Il bailamme era sorto con la pronuncia della sentenza n. 27099/2019 della Corte Suprema di Cassazione.
Questa aveva stabilito che il consumatore finale dell’energia elettrica, al quale fossero stati addebitati (da parte del proprio fornitore ed in relazione al biennio 2010-2011) importi a titolo di addizionale provinciale all’accisa sull’energia elettrica, poteva agire nei confronti dell’anzidetto fornitore; ciò tramite il ricorso all’ordinaria azione di ripetizione di indebito.
Il consumatore finale, pertanto, avrebbe dovuto domandare al proprio fornitore la restituzione di quanto ad esso indebitamente corrisposto, a tale titolo, in relazione al biennio di interesse; richiesta da avanzarsi, innanzitutto, in via stragiudiziale ed entro il termine di prescrizione decennale.
In caso di diniego da parte del fornitore, l’utente finale avrebbe poi potuto ricorrere all’ordinaria giustizia civile (e non, invece, a quella tributaria).
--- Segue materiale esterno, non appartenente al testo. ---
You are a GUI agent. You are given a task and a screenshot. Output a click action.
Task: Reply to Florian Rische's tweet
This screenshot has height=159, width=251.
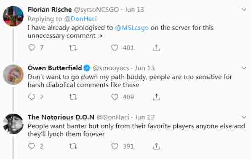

La Suprema Corte aveva anche chiarito che, solo nel caso in cui detta azione si fosse eventualmente rivelata impossibile (o, comunque, eccessivamente difficile) alla luce della situazione del fornitore (ad esempio, ove fallito), il consumatore finale avrebbe potuto domandare – in via eccezionale – il rimborso direttamente nei confronti dell’Amministrazione finanziaria.
A fronte di situazioni “ordinarie”, pertanto, sarebbe risultata preclusa al consumatore finale la proposizione di un’istanza di rimborso direttamente nei confronti dell’Amministrazione finanziaria; nonché l’eventuale successivo ricorso alle vie della giustizia tributaria in caso di diniego (essendo legittimato, in tal senso, solo ed esclusivamente il fornitore; non il consumatore finale).
Il fornitore, una volta rimborsato il consumatore finale (a fronte della sopravvenienza di una sentenza definitiva del Giudice ordinario civile), avrebbe a sua volta potuto e dovuto avanzare istanza di rimborso all’Amministrazione finanziaria; con eventuale e successivo incardinamento di un giudizio tributario in caso di diniego (il tutto, ovviamente, nel rispetto delle relative tempistiche decadenziali e prescrizionali).
E’ chiaro che tale situazione abbia finito con l’interessare direttamente quegli operatori economici che, nel biennio 2010 – 2011, avevano sottoscritto contratti di fornitura di energia elettrica; beneficiando delle relative erogazioni e provvedendo a saldare le rispettive fatture (comprensive, ovviamente, degli importi a titolo di addizionale provinciale all’accisa sull’energia elettrica “incriminati”).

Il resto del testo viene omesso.